# Directive
Retype the entries from the start through the line holding "so click(x=1178, y=662).", both included.

# Data records
■ ■ ■
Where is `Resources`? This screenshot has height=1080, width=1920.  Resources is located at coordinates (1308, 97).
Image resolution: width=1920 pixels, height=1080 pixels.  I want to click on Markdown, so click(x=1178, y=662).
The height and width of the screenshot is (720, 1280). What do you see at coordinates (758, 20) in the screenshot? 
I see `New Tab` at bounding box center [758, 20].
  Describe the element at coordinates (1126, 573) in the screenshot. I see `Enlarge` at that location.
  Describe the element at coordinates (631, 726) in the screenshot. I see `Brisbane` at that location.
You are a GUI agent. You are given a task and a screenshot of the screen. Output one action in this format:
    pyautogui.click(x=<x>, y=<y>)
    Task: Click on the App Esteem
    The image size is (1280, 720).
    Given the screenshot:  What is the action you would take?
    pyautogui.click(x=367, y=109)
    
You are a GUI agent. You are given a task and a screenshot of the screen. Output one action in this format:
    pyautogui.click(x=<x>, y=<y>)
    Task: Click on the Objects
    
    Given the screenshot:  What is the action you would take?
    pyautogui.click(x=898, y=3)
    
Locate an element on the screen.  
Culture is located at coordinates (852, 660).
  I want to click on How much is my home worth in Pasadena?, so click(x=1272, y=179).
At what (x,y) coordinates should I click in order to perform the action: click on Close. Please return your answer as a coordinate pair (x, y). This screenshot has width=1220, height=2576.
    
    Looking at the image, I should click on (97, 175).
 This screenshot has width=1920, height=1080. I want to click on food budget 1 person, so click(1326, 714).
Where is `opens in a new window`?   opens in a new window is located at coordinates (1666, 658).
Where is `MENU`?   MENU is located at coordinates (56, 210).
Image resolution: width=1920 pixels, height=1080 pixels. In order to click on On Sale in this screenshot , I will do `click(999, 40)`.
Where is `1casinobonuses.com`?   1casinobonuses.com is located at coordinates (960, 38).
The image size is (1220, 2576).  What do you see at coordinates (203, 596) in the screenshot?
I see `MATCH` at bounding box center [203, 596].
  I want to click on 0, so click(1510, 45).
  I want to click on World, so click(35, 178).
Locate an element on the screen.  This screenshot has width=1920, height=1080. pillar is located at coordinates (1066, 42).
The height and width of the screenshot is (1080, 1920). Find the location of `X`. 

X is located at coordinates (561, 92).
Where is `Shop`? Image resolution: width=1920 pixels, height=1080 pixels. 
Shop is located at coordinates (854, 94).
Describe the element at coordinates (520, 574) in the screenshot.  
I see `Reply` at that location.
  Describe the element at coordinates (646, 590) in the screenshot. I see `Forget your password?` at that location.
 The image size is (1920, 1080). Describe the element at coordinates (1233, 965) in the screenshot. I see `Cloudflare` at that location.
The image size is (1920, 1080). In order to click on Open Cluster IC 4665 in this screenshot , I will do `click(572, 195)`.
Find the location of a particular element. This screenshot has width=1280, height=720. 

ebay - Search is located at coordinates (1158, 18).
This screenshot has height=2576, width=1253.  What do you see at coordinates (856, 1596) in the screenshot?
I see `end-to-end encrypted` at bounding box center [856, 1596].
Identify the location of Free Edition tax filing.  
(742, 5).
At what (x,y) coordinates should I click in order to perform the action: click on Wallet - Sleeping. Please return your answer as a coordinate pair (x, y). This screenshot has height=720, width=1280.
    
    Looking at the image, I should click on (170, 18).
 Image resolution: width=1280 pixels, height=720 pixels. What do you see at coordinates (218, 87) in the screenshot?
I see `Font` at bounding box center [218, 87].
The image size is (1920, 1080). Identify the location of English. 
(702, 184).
■ ■ ■
# Answer in full
Where is `Resources`? This screenshot has height=1080, width=1920.  Resources is located at coordinates (1308, 97).
Image resolution: width=1920 pixels, height=1080 pixels.  I want to click on Markdown, so click(x=1178, y=662).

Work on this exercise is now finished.